**Given request**: Rewrite all of the material below, replacing "center point" with "midpoint" and leaving everything else unchanged.

************

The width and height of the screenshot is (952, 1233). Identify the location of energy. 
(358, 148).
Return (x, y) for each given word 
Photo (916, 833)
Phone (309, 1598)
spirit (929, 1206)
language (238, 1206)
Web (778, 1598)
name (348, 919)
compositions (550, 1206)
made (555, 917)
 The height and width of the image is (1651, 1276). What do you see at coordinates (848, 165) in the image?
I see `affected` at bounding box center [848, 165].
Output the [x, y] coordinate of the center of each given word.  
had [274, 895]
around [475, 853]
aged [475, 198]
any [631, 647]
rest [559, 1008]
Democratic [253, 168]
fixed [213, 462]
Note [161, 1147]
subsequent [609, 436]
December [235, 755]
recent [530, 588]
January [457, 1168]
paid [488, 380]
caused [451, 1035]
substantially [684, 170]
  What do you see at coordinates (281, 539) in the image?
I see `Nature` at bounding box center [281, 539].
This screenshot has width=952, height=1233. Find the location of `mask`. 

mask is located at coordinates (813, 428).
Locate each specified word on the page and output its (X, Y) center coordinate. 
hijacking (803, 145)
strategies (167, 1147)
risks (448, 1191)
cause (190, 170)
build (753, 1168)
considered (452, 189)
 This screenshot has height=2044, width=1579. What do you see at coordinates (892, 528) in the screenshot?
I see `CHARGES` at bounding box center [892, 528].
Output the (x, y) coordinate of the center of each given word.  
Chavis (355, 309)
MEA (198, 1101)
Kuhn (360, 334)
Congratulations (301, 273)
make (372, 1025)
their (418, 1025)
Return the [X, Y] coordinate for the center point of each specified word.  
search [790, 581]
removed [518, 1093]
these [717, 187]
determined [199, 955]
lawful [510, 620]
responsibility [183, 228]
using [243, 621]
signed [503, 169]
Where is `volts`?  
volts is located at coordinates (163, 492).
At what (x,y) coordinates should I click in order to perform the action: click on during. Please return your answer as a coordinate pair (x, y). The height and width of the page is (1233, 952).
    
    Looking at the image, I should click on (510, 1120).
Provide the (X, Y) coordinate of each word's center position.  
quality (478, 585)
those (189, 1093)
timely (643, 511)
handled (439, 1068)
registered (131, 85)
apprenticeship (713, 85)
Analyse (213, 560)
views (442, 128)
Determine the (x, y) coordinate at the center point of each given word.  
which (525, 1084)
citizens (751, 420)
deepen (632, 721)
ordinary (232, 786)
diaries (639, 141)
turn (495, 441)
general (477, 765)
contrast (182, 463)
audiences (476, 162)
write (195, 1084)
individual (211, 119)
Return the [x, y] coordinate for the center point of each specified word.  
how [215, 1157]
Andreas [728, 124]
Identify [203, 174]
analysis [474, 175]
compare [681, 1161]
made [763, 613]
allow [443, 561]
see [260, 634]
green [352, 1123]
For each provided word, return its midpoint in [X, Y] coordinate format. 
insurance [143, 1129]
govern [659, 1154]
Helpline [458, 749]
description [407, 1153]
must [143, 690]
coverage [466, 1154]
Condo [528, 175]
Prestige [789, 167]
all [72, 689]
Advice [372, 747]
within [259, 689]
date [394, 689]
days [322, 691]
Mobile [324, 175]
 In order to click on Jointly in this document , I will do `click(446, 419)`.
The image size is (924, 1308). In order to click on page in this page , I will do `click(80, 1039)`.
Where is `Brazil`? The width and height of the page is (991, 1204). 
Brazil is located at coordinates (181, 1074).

************

**Written solution**:
The width and height of the screenshot is (952, 1233). Identify the location of energy. 
(358, 148).
Return (x, y) for each given word 
Photo (916, 833)
Phone (309, 1598)
spirit (929, 1206)
language (238, 1206)
Web (778, 1598)
name (348, 919)
compositions (550, 1206)
made (555, 917)
 The height and width of the image is (1651, 1276). What do you see at coordinates (848, 165) in the image?
I see `affected` at bounding box center [848, 165].
Output the [x, y] coordinate of the center of each given word.  
had [274, 895]
around [475, 853]
aged [475, 198]
any [631, 647]
rest [559, 1008]
Democratic [253, 168]
fixed [213, 462]
Note [161, 1147]
subsequent [609, 436]
December [235, 755]
recent [530, 588]
January [457, 1168]
paid [488, 380]
caused [451, 1035]
substantially [684, 170]
  What do you see at coordinates (281, 539) in the image?
I see `Nature` at bounding box center [281, 539].
This screenshot has width=952, height=1233. Find the location of `mask`. 

mask is located at coordinates (813, 428).
Locate each specified word on the page and output its (X, Y) center coordinate. 
hijacking (803, 145)
strategies (167, 1147)
risks (448, 1191)
cause (190, 170)
build (753, 1168)
considered (452, 189)
 This screenshot has height=2044, width=1579. What do you see at coordinates (892, 528) in the screenshot?
I see `CHARGES` at bounding box center [892, 528].
Output the (x, y) coordinate of the center of each given word.  
Chavis (355, 309)
MEA (198, 1101)
Kuhn (360, 334)
Congratulations (301, 273)
make (372, 1025)
their (418, 1025)
Return the [X, Y] coordinate for the midpoint of each specified word.  
search [790, 581]
removed [518, 1093]
these [717, 187]
determined [199, 955]
lawful [510, 620]
responsibility [183, 228]
using [243, 621]
signed [503, 169]
Where is `volts`?  
volts is located at coordinates (163, 492).
At what (x,y) coordinates should I click in order to perform the action: click on during. Please return your answer as a coordinate pair (x, y). The height and width of the page is (1233, 952).
    
    Looking at the image, I should click on (510, 1120).
Provide the (X, Y) coordinate of each word's center position.  
quality (478, 585)
those (189, 1093)
timely (643, 511)
handled (439, 1068)
registered (131, 85)
apprenticeship (713, 85)
Analyse (213, 560)
views (442, 128)
Determine the (x, y) coordinate at the midpoint of each given word.  
which (525, 1084)
citizens (751, 420)
deepen (632, 721)
ordinary (232, 786)
diaries (639, 141)
turn (495, 441)
general (477, 765)
contrast (182, 463)
audiences (476, 162)
write (195, 1084)
individual (211, 119)
Return the [x, y] coordinate for the midpoint of each specified word.  
how [215, 1157]
Andreas [728, 124]
Identify [203, 174]
analysis [474, 175]
compare [681, 1161]
made [763, 613]
allow [443, 561]
see [260, 634]
green [352, 1123]
For each provided word, return its midpoint in [X, Y] coordinate format. 
insurance [143, 1129]
govern [659, 1154]
Helpline [458, 749]
description [407, 1153]
must [143, 690]
coverage [466, 1154]
Condo [528, 175]
Prestige [789, 167]
all [72, 689]
Advice [372, 747]
within [259, 689]
date [394, 689]
days [322, 691]
Mobile [324, 175]
 In order to click on Jointly in this document , I will do `click(446, 419)`.
The image size is (924, 1308). In order to click on page in this page , I will do `click(80, 1039)`.
Where is `Brazil`? The width and height of the page is (991, 1204). 
Brazil is located at coordinates (181, 1074).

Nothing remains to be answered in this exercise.